▶ [Exercise] Collect each line in the records below that contains the string "Click", and copy those lines unchanged.

::::

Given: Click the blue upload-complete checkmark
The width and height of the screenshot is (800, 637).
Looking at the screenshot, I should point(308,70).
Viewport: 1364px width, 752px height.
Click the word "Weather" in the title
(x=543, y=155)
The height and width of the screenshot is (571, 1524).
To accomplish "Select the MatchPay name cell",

::::

▶ [Exercise output]
Given: Click the blue upload-complete checkmark
Click the word "Weather" in the title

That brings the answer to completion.